Inorganic, organometallic and materials chemistry

My primary research activities involve the syntheses of new coordination and organometallic complexes, and determining  their structure and chemical properties. The focus of much of this work is on understanding new coordination and bonding modes for main group and transition metals. As well as advances in fundamental knowledge, there are potential applications in new materials and drug discovery.

Porphyrin and corrole complexes: designing new materials 

Metalloporphyrin complexes occur naturally  in hemoglobin, myoglobin and cytochromes. Synthetic porphyrin complexes are used widely as catalysts, in new materials, and as potential therapeutic agents. These applications  are possible because the porphyrin ligand imparts interesting and unusual properties to the chemistry of the central atom. Corroles are relatives of porphyrins but have a slightly different framework, closely related to naturally occurring vitamin B12. Our research group is the first in the world to prepare complexes containing boron coordinated to the porphyrin ligand. They are very unusual in that they contain two boron atoms coordinated in the porphyrin cavity, in contrast to almost every other porphyrin complex which contains only one coordinated atom. We have achieved similar results with diboron corroles. The boron porphyrin and corrole complexes show unexpected types of chemical reactivity resulting from the proximity of two boron atoms within a tight cavity.  Other potential applications of boron porphyrins and corroles are as sugar sensors and as fluorescence sensors, which will involve studying the photophysical properties of the boron porphyrins and corroles. 

Lighting up sugars: fluorescent probes for saccharides

We have developed a method of attaching a fluorescent BODIPY label directly to glucose through B-O-C links. This allows for highly targeted, sensitive, fluorescent labelling of sugars which could be applied to the detection of specific sugar disease markers on cell surfaces, the labelling of saccharide capsules coating pathogenic bacteria, and the determination of polysaccharide fine structure in biology and materials science.   

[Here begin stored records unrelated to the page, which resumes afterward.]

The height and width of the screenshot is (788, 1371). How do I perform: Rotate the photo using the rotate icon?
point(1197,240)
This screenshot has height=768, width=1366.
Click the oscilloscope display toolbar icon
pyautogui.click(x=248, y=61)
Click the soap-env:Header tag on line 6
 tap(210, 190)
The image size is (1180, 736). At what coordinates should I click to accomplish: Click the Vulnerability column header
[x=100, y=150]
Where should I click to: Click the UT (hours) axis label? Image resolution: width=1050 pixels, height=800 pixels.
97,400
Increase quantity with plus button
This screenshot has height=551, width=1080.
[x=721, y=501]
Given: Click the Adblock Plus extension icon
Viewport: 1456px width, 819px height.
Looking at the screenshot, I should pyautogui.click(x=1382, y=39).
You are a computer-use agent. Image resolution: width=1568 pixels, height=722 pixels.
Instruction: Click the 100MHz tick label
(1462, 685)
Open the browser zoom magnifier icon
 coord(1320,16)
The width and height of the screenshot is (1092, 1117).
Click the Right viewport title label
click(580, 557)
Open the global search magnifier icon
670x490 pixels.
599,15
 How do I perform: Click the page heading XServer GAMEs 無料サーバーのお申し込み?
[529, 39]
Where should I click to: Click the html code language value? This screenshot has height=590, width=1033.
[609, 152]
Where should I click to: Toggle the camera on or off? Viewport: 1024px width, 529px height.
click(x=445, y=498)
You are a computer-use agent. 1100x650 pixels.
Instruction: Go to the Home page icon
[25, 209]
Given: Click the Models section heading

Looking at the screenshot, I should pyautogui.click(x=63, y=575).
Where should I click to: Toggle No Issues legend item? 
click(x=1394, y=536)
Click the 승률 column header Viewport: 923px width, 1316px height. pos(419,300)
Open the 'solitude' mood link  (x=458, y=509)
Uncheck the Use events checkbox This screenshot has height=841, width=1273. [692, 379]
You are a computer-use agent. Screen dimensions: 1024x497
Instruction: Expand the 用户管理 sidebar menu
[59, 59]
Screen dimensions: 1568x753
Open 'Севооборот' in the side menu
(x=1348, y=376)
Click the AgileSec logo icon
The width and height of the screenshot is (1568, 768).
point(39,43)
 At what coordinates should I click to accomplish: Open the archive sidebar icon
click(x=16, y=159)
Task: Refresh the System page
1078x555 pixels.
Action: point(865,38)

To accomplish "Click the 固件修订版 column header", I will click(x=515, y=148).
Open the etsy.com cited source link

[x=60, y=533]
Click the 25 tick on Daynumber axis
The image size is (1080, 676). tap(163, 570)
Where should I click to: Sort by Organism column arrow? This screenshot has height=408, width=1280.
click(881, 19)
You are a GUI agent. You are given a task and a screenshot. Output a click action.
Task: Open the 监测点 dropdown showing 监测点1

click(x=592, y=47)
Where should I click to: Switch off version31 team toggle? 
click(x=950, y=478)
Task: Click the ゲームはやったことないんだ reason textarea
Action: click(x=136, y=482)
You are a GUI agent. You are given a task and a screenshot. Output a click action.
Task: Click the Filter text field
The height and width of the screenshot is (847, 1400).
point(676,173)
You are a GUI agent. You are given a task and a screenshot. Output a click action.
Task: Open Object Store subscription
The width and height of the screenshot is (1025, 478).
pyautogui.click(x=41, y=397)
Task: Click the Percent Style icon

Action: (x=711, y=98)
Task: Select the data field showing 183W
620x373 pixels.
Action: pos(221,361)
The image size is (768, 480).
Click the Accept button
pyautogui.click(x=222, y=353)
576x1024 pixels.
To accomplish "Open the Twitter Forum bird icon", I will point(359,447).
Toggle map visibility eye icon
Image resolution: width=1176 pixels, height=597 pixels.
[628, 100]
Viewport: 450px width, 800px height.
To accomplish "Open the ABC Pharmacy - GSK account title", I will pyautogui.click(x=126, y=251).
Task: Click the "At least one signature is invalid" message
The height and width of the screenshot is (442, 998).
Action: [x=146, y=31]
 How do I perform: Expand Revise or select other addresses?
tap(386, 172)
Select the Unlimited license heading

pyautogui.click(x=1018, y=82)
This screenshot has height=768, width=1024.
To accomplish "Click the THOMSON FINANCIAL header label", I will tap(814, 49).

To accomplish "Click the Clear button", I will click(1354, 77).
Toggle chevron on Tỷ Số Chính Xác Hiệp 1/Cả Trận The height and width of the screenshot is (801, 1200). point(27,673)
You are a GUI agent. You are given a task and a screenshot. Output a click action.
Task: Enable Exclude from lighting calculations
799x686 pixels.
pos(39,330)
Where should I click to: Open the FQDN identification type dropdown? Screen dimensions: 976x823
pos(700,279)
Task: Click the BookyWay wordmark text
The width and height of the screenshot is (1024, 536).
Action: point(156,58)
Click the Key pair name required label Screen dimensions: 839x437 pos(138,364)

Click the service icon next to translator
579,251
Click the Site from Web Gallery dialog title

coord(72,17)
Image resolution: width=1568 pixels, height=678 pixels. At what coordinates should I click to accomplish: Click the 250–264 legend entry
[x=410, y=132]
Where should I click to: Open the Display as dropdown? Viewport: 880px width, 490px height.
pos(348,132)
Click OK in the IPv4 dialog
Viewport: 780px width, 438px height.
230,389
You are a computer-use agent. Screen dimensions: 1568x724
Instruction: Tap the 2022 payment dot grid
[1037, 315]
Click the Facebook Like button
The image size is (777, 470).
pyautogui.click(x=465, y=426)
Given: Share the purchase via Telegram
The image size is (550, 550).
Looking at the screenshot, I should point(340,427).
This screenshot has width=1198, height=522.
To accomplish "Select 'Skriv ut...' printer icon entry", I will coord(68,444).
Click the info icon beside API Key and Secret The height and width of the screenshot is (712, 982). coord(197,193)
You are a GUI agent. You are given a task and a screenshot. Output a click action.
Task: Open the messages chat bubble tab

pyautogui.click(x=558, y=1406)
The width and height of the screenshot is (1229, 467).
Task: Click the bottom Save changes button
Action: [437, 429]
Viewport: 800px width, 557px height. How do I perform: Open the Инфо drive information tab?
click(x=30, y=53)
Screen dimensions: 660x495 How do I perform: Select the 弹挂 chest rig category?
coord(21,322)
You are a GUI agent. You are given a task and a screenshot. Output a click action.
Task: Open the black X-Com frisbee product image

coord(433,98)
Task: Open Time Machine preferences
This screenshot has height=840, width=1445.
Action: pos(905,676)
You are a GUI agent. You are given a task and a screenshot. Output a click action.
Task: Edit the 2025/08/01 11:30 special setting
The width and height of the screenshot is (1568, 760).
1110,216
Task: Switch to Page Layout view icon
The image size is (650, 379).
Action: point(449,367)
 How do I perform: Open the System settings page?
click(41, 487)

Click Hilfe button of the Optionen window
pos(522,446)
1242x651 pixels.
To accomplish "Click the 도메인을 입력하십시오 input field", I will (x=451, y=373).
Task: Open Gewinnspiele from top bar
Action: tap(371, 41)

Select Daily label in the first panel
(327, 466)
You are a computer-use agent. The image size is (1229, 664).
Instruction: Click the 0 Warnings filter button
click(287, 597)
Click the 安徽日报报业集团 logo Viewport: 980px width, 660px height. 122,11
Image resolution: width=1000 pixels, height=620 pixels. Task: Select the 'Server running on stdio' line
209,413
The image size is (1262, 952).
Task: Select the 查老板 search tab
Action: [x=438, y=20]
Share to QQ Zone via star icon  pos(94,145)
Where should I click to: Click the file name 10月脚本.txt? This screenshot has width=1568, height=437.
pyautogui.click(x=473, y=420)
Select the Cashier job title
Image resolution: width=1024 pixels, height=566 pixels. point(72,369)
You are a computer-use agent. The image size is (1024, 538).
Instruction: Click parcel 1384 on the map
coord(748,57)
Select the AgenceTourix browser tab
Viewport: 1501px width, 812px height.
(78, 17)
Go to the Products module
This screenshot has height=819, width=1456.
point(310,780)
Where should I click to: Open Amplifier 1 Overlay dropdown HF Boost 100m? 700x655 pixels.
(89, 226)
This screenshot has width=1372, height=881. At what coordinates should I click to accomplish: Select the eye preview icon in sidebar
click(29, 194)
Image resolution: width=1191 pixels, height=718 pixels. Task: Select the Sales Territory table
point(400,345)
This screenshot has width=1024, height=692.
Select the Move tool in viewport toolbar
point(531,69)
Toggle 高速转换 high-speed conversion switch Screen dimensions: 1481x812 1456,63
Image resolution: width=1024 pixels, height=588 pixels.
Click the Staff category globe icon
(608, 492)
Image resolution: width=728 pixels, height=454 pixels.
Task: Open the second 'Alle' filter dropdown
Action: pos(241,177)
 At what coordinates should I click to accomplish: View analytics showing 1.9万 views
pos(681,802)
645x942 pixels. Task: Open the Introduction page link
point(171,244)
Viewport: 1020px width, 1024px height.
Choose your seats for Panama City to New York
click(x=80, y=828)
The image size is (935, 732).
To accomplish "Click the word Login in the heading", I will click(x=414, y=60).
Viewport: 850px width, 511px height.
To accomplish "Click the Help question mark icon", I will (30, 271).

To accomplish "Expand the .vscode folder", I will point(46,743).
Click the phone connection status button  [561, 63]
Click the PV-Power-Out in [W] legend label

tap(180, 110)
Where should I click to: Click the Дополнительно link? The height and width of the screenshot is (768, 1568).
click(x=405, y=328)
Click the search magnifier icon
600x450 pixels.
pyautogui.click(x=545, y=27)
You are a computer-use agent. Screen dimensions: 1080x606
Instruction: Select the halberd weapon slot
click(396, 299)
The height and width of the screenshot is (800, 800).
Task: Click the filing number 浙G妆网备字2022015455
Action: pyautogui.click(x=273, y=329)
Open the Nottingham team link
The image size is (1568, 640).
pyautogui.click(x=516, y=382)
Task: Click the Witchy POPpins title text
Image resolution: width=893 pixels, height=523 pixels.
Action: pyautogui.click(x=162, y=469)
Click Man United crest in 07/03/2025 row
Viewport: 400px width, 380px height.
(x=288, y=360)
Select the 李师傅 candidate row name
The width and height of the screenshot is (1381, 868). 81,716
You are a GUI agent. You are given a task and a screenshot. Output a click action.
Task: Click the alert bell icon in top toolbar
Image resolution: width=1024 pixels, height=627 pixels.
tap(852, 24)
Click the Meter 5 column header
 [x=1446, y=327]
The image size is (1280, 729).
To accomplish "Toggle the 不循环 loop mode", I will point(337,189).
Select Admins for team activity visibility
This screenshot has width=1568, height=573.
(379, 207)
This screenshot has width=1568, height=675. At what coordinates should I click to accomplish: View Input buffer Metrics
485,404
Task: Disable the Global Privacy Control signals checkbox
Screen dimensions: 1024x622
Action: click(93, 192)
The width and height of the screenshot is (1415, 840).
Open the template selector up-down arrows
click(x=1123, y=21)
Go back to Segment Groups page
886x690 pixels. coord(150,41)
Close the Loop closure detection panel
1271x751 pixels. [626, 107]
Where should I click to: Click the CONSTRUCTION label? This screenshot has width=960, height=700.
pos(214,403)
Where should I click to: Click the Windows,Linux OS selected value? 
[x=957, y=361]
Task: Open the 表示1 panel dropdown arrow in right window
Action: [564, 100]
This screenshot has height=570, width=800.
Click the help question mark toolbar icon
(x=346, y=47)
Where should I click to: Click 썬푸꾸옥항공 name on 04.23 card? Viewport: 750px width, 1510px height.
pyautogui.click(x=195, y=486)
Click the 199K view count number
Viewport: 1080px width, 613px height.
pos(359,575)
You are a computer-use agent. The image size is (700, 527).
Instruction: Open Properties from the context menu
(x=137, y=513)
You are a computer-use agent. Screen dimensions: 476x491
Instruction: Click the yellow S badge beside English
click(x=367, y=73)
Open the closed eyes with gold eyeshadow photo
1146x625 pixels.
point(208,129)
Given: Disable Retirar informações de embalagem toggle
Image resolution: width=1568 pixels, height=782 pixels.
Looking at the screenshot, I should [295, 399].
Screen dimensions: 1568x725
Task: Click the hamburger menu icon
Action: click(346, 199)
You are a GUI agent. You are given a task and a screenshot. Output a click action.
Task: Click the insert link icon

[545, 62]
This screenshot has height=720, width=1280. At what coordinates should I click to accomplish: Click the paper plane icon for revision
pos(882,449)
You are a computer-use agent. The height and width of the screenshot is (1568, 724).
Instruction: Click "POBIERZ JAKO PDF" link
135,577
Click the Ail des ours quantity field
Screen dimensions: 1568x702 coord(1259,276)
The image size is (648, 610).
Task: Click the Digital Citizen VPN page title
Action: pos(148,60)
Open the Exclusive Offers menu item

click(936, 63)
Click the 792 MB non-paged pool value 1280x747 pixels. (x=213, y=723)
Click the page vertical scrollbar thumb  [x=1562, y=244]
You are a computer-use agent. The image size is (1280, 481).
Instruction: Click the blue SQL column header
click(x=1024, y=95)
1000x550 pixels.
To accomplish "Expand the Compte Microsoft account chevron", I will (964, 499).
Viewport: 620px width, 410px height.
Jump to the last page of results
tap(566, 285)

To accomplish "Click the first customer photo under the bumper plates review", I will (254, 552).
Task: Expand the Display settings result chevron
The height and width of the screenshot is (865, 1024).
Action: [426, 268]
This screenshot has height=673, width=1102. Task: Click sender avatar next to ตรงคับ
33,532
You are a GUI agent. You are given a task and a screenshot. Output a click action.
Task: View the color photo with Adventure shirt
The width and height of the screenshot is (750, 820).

New materials: molecular Penrose tiling

Like a bathroom wall, a tiled plane is covered with no gaps or overlaps. This is easy to achieve using regular tiles like triangles, squares or hexagons but impossible using only shapes with 5-fold symmetry. In the 1960s Roger Penrose approached this intriguing mathematical problem by using tiles of more than one shape, either rhombic or pentagonal, and the resulting patterns are called Penrose tilings. Similar tilings have been observed in ancient Islamic architecture. Penrose tiling on a surface has never been achieved using molecules and we are interested in pursuing this goal using 5-fold symmetric molecules as the pentagonal tiles and either metal coordination or supramolecular chemistry to control the interactions between the edges of the tiles. A range of possible “molecular tiles” have been identified based on cyclopentadienyl, expanded porphyrin, calixarene and curcurbituril  motifs. This project involves synthesis of the molecular tiles and their deposition on a surface in a controlled fashion so as to design molecular materials with particular properties such as the Penrose tiling pattern.

New types of gas sensor based on semiconducting oxides

We are exploring the interaction between suitably formulated metal complexes and semiconducting  oxides. The aim is to create states on the surface of the oxide whose interaction with a gas can be detected though a change in electrical conductivity of the oxide.